First impressions of a second TiVo

Sometimes, TiVo-the-Company pushes low-bitrate advertisements to TiVo-the-DVRs when they make their daily call. (They really need MPEG-4 for this, as low-bitrate MPEG-2 is not pretty.) Recently, a one-minute “Switch-to-Series2” ad was sent to all customers who purchased lifetime (your TiVo’s lifetime, not yours) service rather than paying by the month.

The deal is that TiVo will migrate your lifetime service to your new Series2 if you buy an 80-hour model (really 27-hour, since the 80-hour rating is based on the “You Would Never Actually Use This” quality setting) before March 10.

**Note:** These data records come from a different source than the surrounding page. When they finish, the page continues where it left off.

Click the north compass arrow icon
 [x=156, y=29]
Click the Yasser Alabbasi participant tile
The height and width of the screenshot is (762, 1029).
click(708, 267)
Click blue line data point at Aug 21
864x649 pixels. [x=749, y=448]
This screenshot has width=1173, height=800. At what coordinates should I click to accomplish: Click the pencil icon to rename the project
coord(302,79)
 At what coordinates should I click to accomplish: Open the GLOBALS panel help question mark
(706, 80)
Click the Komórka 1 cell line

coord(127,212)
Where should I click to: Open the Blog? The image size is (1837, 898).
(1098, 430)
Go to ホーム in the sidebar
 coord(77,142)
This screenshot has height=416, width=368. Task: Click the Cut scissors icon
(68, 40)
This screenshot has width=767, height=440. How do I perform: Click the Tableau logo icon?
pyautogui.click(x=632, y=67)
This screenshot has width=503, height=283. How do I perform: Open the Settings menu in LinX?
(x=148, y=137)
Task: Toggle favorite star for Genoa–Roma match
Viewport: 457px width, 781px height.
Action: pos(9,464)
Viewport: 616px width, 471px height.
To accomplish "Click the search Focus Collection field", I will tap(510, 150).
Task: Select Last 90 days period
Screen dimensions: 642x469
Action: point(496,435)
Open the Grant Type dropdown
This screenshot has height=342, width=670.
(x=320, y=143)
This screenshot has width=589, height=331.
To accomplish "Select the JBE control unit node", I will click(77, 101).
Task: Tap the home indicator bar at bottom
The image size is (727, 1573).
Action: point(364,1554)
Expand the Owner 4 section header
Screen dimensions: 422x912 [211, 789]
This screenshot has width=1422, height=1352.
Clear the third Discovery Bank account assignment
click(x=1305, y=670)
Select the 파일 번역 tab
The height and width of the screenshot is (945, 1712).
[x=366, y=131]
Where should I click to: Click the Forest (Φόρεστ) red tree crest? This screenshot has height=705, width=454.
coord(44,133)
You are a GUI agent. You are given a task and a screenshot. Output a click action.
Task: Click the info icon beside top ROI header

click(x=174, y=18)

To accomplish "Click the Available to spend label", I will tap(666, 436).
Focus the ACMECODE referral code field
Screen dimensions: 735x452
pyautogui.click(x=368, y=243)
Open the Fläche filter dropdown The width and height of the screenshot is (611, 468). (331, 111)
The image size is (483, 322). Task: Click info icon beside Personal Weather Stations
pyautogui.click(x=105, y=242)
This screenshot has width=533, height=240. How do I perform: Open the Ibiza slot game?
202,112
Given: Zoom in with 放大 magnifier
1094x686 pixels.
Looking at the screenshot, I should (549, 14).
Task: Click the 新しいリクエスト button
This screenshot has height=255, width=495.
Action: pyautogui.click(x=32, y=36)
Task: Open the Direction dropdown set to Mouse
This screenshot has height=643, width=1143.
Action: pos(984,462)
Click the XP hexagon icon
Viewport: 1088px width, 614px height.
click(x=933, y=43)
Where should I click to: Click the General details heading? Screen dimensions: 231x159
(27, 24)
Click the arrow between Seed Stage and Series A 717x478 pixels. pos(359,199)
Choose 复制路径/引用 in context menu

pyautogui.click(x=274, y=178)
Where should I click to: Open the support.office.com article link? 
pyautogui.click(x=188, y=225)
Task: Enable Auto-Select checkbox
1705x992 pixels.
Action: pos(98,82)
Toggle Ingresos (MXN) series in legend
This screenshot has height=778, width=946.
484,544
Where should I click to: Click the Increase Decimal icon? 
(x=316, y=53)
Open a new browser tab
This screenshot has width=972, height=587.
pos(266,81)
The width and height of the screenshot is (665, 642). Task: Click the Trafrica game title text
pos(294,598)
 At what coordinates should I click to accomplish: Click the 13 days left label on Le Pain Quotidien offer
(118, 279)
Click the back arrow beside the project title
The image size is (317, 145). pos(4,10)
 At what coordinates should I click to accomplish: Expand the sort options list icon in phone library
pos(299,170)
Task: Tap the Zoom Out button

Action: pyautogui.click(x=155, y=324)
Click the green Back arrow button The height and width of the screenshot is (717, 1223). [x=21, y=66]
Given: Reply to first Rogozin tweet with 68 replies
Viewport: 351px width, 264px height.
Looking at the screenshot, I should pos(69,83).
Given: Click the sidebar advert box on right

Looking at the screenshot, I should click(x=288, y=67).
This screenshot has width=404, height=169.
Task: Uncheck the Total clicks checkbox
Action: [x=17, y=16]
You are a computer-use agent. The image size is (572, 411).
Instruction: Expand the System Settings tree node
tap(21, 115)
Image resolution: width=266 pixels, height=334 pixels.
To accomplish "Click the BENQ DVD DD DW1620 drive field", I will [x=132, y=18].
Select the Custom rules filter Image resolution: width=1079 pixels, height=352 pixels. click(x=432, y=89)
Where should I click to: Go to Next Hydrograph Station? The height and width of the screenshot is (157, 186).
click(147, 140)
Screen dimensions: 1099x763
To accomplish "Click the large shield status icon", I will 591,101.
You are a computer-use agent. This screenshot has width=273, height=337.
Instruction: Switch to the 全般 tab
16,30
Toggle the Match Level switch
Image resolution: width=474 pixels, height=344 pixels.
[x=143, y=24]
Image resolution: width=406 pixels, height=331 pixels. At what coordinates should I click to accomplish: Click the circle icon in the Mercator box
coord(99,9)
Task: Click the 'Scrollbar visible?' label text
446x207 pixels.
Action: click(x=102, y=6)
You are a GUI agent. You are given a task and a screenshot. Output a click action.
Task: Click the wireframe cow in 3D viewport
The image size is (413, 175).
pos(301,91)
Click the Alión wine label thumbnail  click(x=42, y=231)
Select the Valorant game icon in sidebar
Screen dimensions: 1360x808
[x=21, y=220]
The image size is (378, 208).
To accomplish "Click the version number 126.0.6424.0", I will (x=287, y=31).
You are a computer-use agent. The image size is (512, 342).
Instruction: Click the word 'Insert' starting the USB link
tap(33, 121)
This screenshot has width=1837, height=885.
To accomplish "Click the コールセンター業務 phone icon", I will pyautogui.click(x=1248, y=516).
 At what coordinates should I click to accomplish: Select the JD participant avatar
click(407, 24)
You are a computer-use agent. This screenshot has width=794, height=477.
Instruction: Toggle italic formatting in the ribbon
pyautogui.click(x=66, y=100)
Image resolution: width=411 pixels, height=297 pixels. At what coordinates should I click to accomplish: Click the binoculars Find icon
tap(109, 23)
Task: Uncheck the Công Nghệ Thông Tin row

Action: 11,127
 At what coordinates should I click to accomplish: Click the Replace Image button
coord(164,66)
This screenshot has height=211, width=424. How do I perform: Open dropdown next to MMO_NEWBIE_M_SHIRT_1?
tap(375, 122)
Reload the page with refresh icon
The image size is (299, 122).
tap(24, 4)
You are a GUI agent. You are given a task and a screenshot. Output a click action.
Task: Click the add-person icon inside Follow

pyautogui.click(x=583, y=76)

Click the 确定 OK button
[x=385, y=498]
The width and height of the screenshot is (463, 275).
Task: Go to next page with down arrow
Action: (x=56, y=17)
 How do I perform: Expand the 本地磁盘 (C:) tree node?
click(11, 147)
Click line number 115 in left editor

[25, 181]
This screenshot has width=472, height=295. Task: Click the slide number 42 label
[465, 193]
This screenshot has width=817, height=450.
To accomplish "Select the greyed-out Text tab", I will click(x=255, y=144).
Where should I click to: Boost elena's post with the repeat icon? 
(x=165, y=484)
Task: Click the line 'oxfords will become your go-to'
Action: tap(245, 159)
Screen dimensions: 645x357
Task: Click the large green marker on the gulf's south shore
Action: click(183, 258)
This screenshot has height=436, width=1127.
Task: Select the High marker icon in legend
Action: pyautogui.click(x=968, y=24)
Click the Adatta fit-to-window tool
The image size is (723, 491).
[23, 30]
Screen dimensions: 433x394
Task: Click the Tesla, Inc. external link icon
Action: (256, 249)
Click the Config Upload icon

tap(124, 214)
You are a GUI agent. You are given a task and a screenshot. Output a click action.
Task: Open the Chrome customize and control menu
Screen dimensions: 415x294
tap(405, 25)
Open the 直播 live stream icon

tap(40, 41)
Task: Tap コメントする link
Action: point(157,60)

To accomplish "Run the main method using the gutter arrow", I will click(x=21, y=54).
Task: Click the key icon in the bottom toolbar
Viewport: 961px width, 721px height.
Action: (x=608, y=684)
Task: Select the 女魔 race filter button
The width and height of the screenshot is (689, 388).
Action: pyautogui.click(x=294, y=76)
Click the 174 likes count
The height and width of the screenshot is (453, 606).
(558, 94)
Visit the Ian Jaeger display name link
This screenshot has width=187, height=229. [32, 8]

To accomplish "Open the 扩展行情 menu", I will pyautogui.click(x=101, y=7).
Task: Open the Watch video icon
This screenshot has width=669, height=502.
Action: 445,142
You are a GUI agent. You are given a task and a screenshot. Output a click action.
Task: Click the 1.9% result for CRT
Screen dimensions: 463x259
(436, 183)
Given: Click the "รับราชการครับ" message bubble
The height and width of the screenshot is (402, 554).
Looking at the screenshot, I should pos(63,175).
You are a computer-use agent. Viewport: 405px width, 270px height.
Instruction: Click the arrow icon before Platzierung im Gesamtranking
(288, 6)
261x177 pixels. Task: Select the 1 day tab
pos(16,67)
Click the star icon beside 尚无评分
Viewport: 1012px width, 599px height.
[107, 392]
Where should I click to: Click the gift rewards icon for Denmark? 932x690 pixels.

I have a 32-hour (okay, a 9-hour) Sony SVR-2000, which is a great machine that’s never failed me. I had no intention of upgrading until HD-capable DVRs became available, but I decided to bite the bullet (1) because of the offer, and (2) because the larger hard drive and USB ports meant that I could avoid surgery (and paying for upgrade kits) to get the capacity and 802.11x support that I’ve wanted.

The good My Series2 came on Friday. The unit looks nice — it’s a minimalist black box with the happy TiVo logo standing above an infrared sensor flanked with power and record LEDs — and has the same footprint as my Sony (although it’s a bit shorter). I called Tivo, they transferred my service after a cup o’ coffee length wait on hold, and I was up and running.

The only hitch in the upgrade process is that my lifetime service wasn’t reflected after TiVo’s first phone home. It turns out that TiVo-the-Company’s internal systems are just slow, and so you have to tell the TiVo to call in a couple hours after customer service does the transfer.

TiVo marketing is clearly aware of the viral nature of their product. In the “Switch-to-Series2” informercial, they give suggestions for what to do with your current TiVo.

You could always sell it, or perhaps sell it to a friend. Consider it a gift to someone who’s yet to see the TiVo light.

Of course, it’s a gift that requires giving a gift to TiVo (i.e. more money) before it’ll do anything interesting.

The bad The Series2’s remote is serviceable, but poor compared the SVR-2000’s. Its ergonomics are weak and its balance is egregious — you hold it near the front, but the batteries (and therefore the weight) are in the back, and so to hold it naturally your TiVo would have to be 10 feet in the air. The buttons look/feel cheaper and their layout is bad — believe it or not, it now takes two button presses to see what’s on your TiVo. Silly.

The ugly I was astounded that none of the care and feeding I’d given my original TiVo was migrated to the new one. When you migrate, you’ll have to reprogram all of your Season Passes, and presumably thumbs-up/thumbs-down a Burbank of TV shows before your new TiVo knows you.

The missing There’s no USB-to-802.11x option yet, although there’s a USB-to-Ethernet + Ethernet-to-802.11b kludge that works now. As with most DVRs there’s only one tuner, so you can’t record conflicting shows or watch a different channel while you’re recording another. Everytime there’s a TiVo OS update, you’ll have to reset the Advance buttons to do a 30-second skip (Select-Play-Select-3-0-Select while watching any recorded show) rather than its useless default behavior.

Finally, even with the forthcoming Home Media Option, you won’t be able to move the content you’ve recorded to a computer in order to watch it on a plane, archive to DVD, etc. I like TiVo, but unless TiVo-the-Company enables this last feature without requiring me to buy a 3rd TiVo-the-DVR, this will be my last.

I felt a bit like Dave removing HAL’s processing blades as I reset my Sony to factory condition.

Clearning and deleting everything.
This will take an hour.

My new TiVo works great, and soon I’ll forget that the Sony remote was so much better. I look forward to the Home Media Option (which will enable really remote control via the web), and to a USB-to-802.11b option that will allow me sever TiVo’s dependence on a phone jack (and possibly enable me to rid myself of a landline telephone service completely). I’m hoping for a hack that will allow me to move my shows to my computer and burn them to DVD.

But I can’t help being a little disappointed — and a bit leery about TiVo’s future — that two years later, the best that they could do was “more recording time”.